It has been about a month since the last earnings report for Arch Capital Group (ACGL - Free Report) . Shares have added about 1.1% in that time frame, outperforming the S&P 500.
Will the recent positive trend continue leading up to its next earnings release, or is Arch Capital due for a pullback? Before we dive into how investors and analysts have reacted as of late, let's take a quick look at its most recent earnings report in order to get a better handle on the important catalysts.
Arch Capital Q1 Earnings Beat, Premiums Rise Y/Y
Arch Capital Group reported first-quarter 2019 operating income per share of 67 cents, which outperformed the Zacks Consensus Estimate by 8.1%. Moreover, the bottom line improved 19.6%.
The quarter benefited from improving premiums and net investment income.
Behind the Headlines
Gross premiums written increased 13% year over year to $2.1 billion, largely fueled by higher premiums written across its Insurance, Reinsurance and Mortgage segments.
Net investment income increased more than threefold to $121.3 million, supported by reinvestment of fixed income securities at higher available yields and the shift from municipal bonds to corporates.
Operating revenues of $1.5 billion improved 12.1% year over year and beat the Zacks Consensus Estimate by nearly 15%.
Interest expense was $23.5 million, down 9.3% year over year, reflecting the paydown of revolving credit agreement borrowings in the second half of 2018.
Total expense of $1.2 billion increased 7.8% year over year on higher losses and loss adjustment expenses, acquisition expenses, other operating expenses and corporate expenses.
Arch Capital’s underwriting income came in at $260.1 million, up 9.8% year over year. Combined ratio improved 180 basis points (bps) to 81.4%.
Insurance: Gross premiums written increased 14.4% year over year to $942 million driven by acquisition of an U.K. commercial lines book of business and growth in most lines of business.
Underwriting profit dropped 92.9% year over year to $0.6 million. Combined ratio deteriorated 130 bps to 99.9%.
Reinsurance: Gross premiums written rose 18.2% year over year to $682.9 million on growth from selected new business opportunities in casualty and property excluding property catastrophe.
Underwriting income dropped 61.9% year over year to $4.3 million. Combined ratio deteriorated 1450 bps year over year to 95.2%.
Mortgage: Gross premiums written increased 10.9% year over year to $356.1 million. Underwriting income increased 39.6% to $244.1 million. Combined ratio improved 1320 bps year over year to 25.6%. Arch MI U.S. generated $11.2 billion of new insurance written.

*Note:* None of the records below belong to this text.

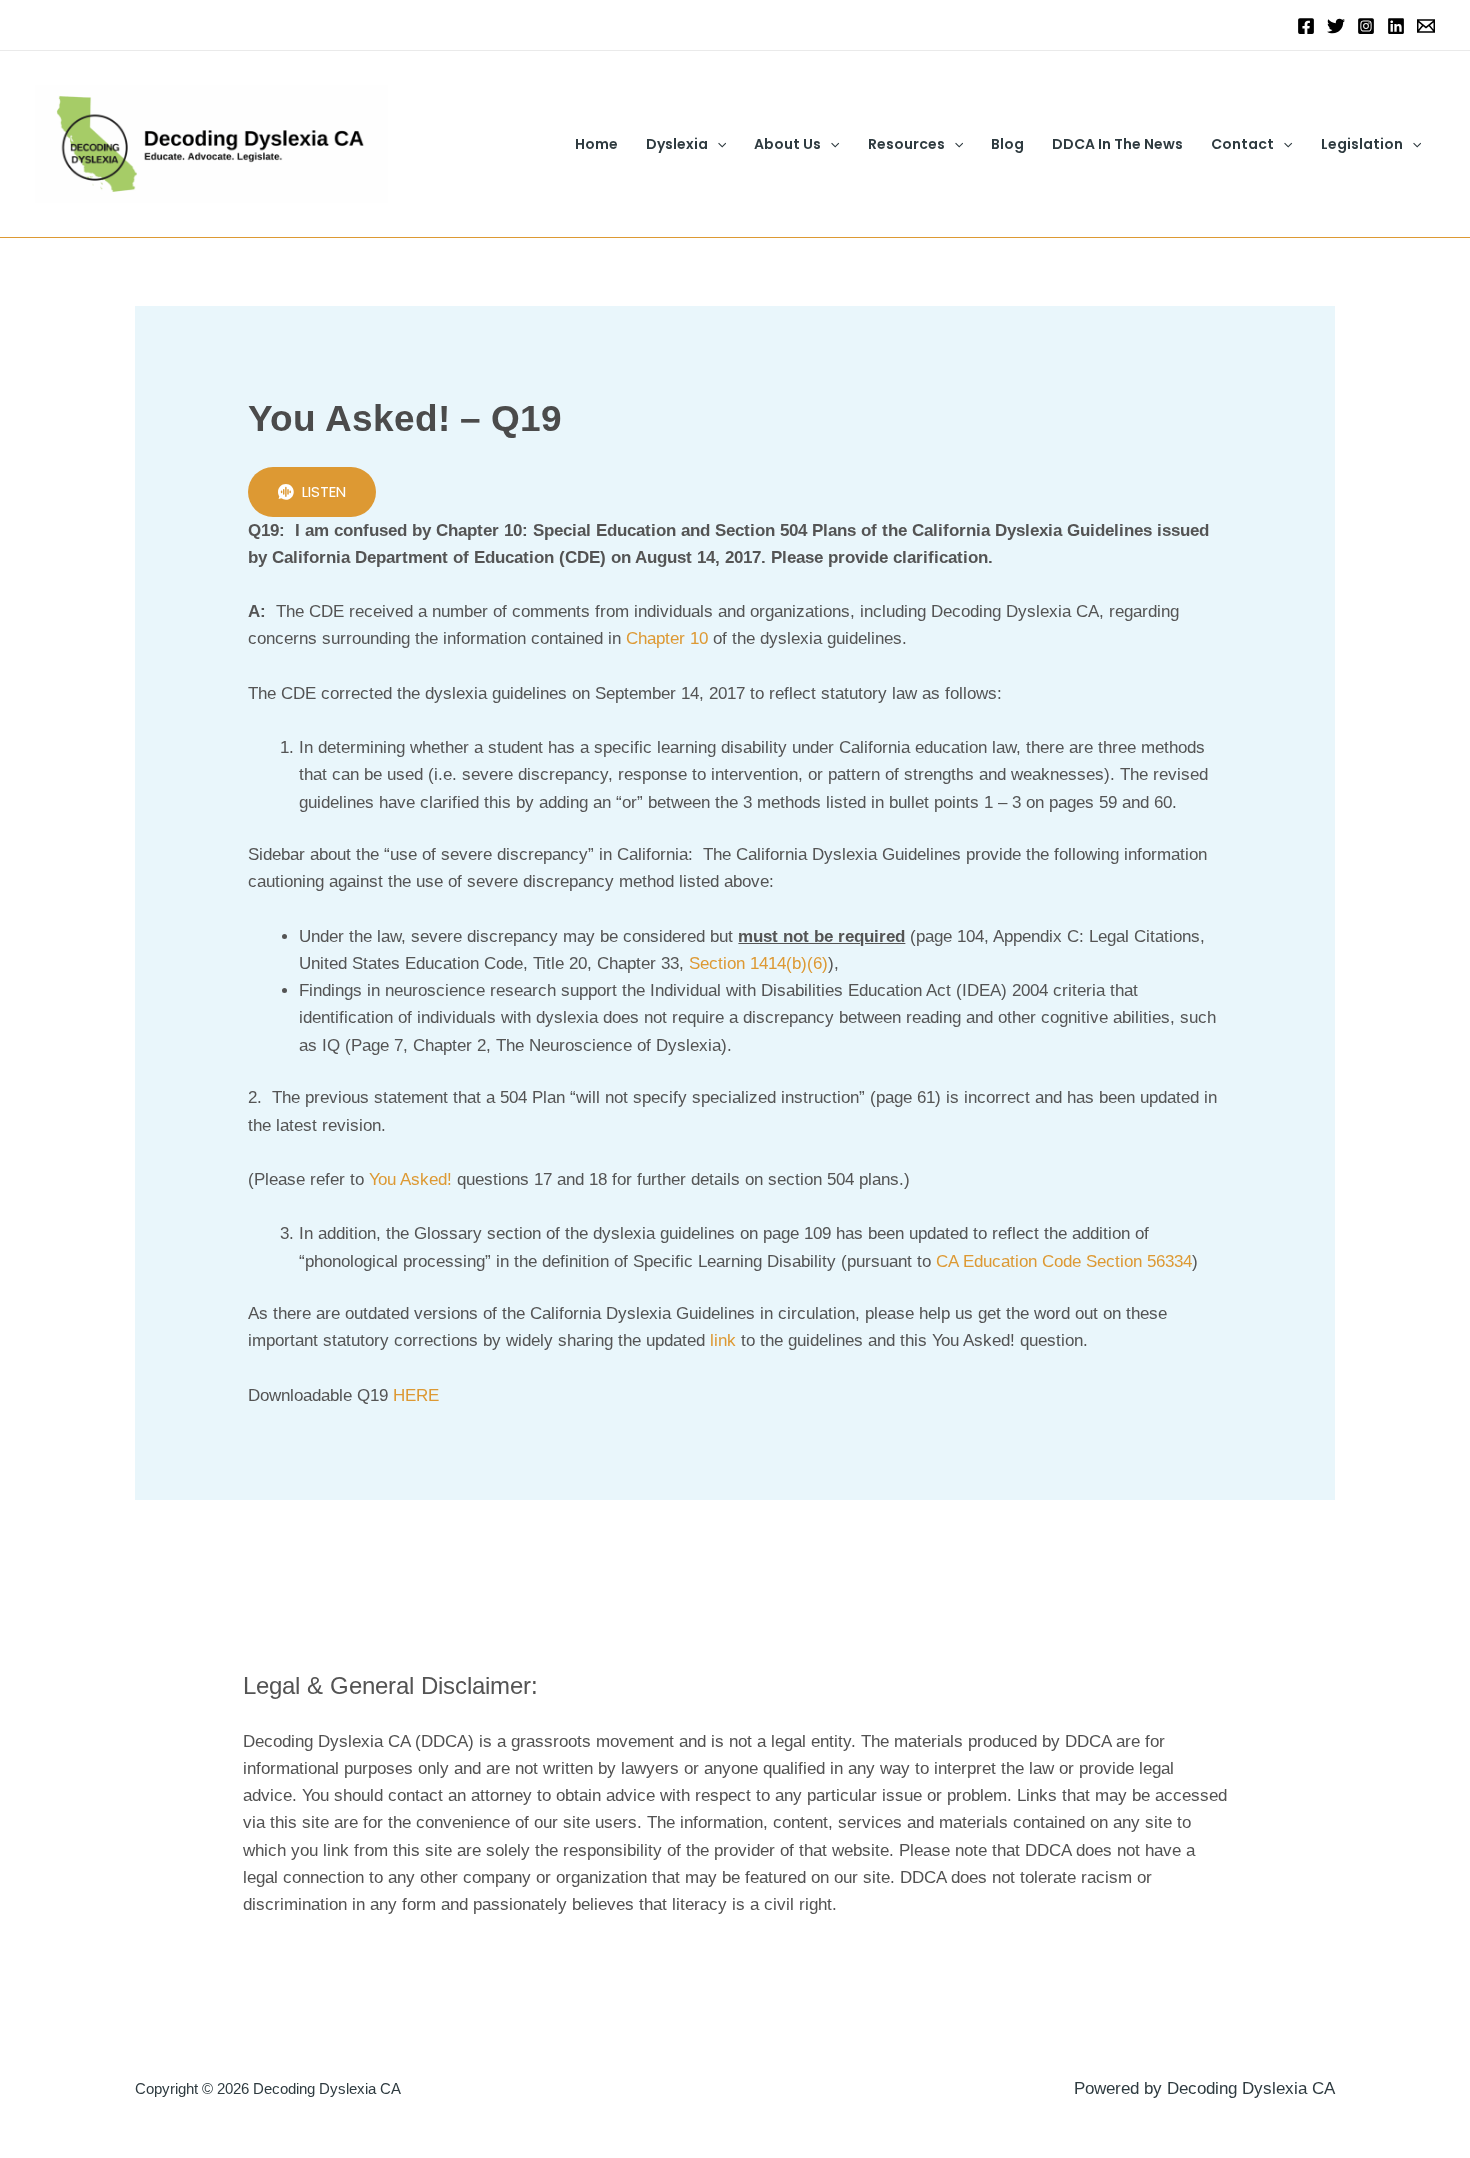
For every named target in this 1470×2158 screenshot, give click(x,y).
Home (596, 144)
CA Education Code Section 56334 (1064, 1261)
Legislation (1362, 144)
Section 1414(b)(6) (758, 963)
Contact (1242, 144)
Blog (1007, 144)
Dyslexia (677, 144)
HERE (416, 1395)
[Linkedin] (1396, 26)
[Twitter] (1336, 26)
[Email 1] (1426, 26)
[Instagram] (1366, 26)
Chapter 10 (667, 638)
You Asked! (410, 1179)
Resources (906, 144)
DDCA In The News (1117, 144)
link (723, 1340)
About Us (787, 144)
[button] (717, 144)
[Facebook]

Arch Capital exited the quarter with cash of $633.1 million, down 7% year over year. Debt was $1.7 billion, up 0.4% year over year.
As of Mar 31, 2019, book value per share was $23.12, up 7.4% year over year.
Operating return on equity was 12.3% in the first quarter, up 100 basis points.
Net cash provided by operating activities was $165.4 million, down 55.3% year over year.
How Have Estimates Been Moving Since Then?
In the past month, investors have witnessed an upward trend in fresh estimates.
Currently, Arch Capital has an average Growth Score of C, a grade with the same score on the momentum front. Charting a somewhat similar path, the stock was allocated a grade of B on the value side, putting it in the top 40% for this investment strategy.
Overall, the stock has an aggregate VGM Score of B. If you aren't focused on one strategy, this score is the one you should be interested in.
Estimates have been trending upward for the stock, and the magnitude of these revisions looks promising. It comes with little surprise Arch Capital has a Zacks Rank #2 (Buy). We expect an above average return from the stock in the next few months.